> _How to complete this task_: From the entries that follow, copy each line containing the word "Export".

══════════════════════════════

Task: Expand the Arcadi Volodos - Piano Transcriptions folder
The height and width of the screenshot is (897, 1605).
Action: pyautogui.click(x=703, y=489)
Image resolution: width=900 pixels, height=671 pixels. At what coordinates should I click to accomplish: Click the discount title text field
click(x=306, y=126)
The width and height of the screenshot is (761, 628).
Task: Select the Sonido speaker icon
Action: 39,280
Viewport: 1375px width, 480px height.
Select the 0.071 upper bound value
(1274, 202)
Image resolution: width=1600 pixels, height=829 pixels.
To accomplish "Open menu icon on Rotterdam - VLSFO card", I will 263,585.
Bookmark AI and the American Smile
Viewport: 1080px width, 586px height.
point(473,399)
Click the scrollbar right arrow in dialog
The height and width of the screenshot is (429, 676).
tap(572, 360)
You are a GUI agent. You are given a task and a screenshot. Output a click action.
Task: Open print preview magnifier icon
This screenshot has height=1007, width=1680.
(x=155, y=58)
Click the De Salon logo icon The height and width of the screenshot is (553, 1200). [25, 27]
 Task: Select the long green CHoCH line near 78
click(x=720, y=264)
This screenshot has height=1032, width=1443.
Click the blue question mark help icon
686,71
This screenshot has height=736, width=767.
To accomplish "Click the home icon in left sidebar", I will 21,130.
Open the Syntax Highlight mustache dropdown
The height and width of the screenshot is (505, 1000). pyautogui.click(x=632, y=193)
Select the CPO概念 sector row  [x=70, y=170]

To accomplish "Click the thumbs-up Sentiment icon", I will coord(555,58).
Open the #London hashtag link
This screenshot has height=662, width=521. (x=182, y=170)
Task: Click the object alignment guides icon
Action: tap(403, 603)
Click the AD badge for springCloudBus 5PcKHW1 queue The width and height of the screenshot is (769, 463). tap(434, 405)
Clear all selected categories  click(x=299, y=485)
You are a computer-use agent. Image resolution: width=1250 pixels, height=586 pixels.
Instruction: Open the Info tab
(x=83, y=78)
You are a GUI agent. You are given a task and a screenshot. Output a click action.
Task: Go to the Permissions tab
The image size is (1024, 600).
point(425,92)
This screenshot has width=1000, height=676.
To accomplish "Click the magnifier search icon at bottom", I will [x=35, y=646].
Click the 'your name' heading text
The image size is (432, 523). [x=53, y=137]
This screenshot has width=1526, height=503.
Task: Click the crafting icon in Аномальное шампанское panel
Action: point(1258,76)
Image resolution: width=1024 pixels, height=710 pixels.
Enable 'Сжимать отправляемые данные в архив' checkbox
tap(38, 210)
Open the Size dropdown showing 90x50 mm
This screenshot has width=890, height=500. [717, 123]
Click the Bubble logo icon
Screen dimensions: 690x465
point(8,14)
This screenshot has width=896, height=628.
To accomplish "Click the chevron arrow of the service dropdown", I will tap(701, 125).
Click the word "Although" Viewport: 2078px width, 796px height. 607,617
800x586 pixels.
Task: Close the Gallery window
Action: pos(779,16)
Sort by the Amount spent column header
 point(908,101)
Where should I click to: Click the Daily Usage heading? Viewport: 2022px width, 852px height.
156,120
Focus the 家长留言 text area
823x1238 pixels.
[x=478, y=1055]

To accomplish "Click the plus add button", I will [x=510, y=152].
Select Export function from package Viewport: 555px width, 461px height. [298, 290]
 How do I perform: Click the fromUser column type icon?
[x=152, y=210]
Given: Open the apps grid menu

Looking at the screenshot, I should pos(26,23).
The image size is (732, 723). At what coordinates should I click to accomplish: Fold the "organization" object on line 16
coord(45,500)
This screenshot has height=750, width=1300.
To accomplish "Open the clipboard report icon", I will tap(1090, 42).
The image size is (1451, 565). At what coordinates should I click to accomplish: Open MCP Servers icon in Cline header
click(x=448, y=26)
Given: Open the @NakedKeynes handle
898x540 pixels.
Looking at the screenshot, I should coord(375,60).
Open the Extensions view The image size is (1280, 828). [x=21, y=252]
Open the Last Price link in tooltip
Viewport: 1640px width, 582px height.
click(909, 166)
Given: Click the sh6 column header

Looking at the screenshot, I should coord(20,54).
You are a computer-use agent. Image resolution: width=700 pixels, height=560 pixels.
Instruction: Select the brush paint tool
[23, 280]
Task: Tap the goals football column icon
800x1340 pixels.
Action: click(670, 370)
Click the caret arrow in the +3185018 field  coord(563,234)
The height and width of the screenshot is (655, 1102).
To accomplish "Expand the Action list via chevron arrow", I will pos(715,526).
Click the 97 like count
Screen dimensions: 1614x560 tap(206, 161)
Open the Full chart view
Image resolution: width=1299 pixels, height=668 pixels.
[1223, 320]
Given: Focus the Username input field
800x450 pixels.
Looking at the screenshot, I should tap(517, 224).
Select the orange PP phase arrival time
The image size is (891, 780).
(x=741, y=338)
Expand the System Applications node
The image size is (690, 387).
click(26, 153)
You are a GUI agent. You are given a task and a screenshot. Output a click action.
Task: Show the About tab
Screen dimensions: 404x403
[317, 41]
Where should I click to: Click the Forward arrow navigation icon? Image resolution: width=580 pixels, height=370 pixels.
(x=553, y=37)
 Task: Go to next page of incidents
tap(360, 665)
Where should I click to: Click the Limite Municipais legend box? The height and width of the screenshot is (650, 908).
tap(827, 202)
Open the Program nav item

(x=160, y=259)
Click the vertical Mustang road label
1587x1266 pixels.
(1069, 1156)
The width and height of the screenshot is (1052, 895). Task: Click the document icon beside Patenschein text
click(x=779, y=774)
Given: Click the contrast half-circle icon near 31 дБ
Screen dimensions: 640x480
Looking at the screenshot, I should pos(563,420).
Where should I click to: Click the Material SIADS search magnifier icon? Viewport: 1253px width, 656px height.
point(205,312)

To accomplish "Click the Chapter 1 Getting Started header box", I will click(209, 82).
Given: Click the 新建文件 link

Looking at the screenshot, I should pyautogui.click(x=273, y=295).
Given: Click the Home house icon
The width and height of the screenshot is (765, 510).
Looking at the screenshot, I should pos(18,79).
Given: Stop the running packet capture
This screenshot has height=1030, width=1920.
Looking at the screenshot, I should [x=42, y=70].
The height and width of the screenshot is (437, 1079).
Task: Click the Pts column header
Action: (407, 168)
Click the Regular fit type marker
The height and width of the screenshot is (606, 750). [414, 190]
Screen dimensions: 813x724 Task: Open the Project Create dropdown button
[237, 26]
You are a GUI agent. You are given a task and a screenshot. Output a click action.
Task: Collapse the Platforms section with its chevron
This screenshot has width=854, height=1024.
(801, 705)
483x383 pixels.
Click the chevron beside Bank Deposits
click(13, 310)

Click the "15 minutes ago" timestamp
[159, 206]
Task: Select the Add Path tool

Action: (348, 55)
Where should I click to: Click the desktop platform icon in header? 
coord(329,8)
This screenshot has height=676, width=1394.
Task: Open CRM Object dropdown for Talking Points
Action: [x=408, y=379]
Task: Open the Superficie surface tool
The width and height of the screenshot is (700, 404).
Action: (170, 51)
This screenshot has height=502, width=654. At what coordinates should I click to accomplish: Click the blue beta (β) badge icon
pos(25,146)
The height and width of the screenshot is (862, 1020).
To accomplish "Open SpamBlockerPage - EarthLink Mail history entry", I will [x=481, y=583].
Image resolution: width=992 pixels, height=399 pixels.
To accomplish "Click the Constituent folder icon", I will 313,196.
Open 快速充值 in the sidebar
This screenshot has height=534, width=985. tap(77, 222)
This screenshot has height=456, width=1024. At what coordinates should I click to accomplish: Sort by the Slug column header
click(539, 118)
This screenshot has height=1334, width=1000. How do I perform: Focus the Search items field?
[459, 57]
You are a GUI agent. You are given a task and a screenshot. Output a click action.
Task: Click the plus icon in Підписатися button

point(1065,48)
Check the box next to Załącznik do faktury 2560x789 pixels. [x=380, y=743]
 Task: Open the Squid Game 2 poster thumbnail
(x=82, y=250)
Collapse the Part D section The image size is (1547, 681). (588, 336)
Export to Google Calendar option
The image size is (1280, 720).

══════════════════════════════

> _Answer to the exercise_:
Select Export function from package Viewport: 555px width, 461px height. [298, 290]
Export to Google Calendar option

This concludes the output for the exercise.